Lihat ke Halaman Asli

Achmad Saifullah Syahid

TERVERIFIKASI

Penulis

[Mripat 05] Menyongsong Lahirnya Generasi Gila Membaca

Diperbarui: 20 April 2016   23:52

Kompasiana adalah platform blog. Konten ini menjadi tanggung jawab bloger dan tidak mewakili pandangan redaksi Kompas.

Pada tulisan sebelumnya, [Mripat 04] Belanja Minat Baca di Pasar, inisiatif Cak Siman mengajak anak-anak usia sekolah dasar pergi ke pasar ternyata cukup serius. Anak-anak diajak membaca: membaca dalam arti yang sebenarnya. Menangkap realitas, mencernanya, menghimpunnya, menghayatinya. Tak perlu diperdebatkan, apakah anak yang rata-rata masih SD itu akan menghasilkan sesuatu atau tidak. Toh, bukan apa hasilnya melainkan bagaimana melibatkan anak dalam aktivitas membaca secara subtansial.

Membaca tidak selalu berurusan dengan teks. Gerakan literasi pun tak sekedar mengajarkan baca tulis. Literasi dimaknai lebih luas sebagai aktivitas memanfaatkan sumber informasi bahan bacaan untuk menjawab beragam persoalan kehidupan sehari-hari.

Minat membaca ditumbuhkan melalui kepekaan seseorang menangkap realita di sekitarnya. Ia bukan hanya memandang realtas – ia adalah seorang saksi. “Kenyataan harus dikabarkan. Aku bernyanyi menjadi saksi,” demikian lirik Kesaksian.

Minat membaca (teks) bukan fase awal seseorang mau membuka buku. Terdapat fase yang mendahuluinya yaitu ketika seorang pembaca realitas kehidupan menemukan “perintah” yang harus ia kabarkan. Perintah apa? Bahwa di balik kenyataan jasadi terdapat kenyataan hakiki (kebenaran). Kebenaran inilah yang merasuki seorang penyaksi sehingga ia menuliskannya menjadi karya tulis. Dengan gagah seorang penulis menyatakan, “Aku menulis untuk menjadi saksi…”

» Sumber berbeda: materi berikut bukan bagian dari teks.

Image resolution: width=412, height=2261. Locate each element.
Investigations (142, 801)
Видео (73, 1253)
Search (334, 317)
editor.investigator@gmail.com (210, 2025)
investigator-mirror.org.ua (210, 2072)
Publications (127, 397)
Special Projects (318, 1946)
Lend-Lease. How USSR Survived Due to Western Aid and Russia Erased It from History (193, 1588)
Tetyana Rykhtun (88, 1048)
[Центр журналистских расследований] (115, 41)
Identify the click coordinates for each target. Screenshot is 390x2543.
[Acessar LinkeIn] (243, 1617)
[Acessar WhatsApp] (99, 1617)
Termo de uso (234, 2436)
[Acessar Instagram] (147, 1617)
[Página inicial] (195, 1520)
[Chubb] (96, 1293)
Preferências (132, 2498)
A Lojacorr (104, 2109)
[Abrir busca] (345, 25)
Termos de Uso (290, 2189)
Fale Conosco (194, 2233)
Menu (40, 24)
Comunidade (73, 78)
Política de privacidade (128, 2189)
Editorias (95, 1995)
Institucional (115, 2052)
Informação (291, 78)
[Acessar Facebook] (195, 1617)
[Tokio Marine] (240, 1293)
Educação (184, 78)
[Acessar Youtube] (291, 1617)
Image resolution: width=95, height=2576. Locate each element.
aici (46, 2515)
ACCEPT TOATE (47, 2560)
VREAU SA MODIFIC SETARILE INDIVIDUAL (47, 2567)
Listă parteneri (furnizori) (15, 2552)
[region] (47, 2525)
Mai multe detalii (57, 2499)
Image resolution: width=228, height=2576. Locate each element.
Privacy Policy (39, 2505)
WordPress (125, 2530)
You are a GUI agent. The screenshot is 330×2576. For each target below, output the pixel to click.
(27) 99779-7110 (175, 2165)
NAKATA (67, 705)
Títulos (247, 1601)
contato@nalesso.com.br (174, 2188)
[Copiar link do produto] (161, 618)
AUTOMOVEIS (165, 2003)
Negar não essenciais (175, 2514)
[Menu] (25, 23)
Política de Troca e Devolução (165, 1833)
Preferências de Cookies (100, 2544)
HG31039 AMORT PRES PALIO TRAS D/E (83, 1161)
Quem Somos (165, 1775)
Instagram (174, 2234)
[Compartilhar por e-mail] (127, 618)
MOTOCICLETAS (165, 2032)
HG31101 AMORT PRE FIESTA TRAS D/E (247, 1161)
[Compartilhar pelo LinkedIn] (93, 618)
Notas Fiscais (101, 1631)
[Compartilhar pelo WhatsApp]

Bagaimana seorang penyaksi sanggup menangkap kenyataan hakiki di balik kenyataan jasadi? Jawabnya, itu berkat ia (juga) membaca teks. Bagaimana ini? Dengan pengetahuan dan ilmu yang dihimpunnya melalui kegiatan membaca teks, ia memiliki seperangkat “alat” untuk menelaah, mencermati, mengkritisi realitas di hadapannya. Seperangkat “alat” ini ia pergunakan untuk menjaring makna, menemukan kebenaran, mengusung fakta hakiki. Deretan teks di buku ia tangkap dengan mata jasad; deretan kenyataan hakiki ia tatap dengan mata batin. Sebuah gerak orbitasi antara dunia teks dan dunia faktual.

Mafhumlah kita. Menumbuhkan minat baca belum tentu efektif  dengan cara “memaksa” anak membaca satu judul buku tertentu. Atau memasang target satu minggu satu buku. Minat baca akan mengalir bagai air bah ketika seseorang didorong oleh motivasi internalnya untuk menemukan jawaban atas beragam persoalan. Baik jawaban bagi persoalan eksternal lingkungannya maupun persoalan internal dirinya.

Ya, menemukan beragam persoalan. Sikap yang peka dan kritis menangkap lipatan-lipatan persoalan di lingkungan. Inilah kunci menumbuhkan minat baca. Membaca menjadi bagian integral bagi upaya pengentasan persoalan di masyarakat. Jurnalisme warga yang kini kian marak digagas, membuktikannya. Solusi bagi beragam persoalan tidak bisa dipendam. Ia harus disampaikan. Menulis menjadi sikap gerakannya.

Membaca, dengan demikian, adalah upaya penyadaran sekaligus pemberdayaan. Sadar dan menyadari bahwa semakin banyak membaca semakin luas bentangan cakrawala ilmu terhampar di hadapan kita. Juga memberdayakan potensi diri dalam rangka menjawab “perintah” di balik kenyataan yang kasat mata.

Bagaimana gerakan membaca diaplikasikan di lingkungan sekolah? Openness. Membuka mata siswa. Bukankah sekolah tidak boleh steril dan menarik diri dari persoalan lingkungan? Mengajak siswa mengamati keadaan sosial masyarakat di sekitarnya, memasang kepekaan, menemukan persoalan-persoalan di lingkungannya, bukan hanya untuk menumbuhkan minat baca saja, melainkan menantang siswa agar memiliki sikap ilmu dan pengetahuan yang mengakar. Merekalah para calon penyaksi yang memberi kontribusi solusi untuk lingkungannya.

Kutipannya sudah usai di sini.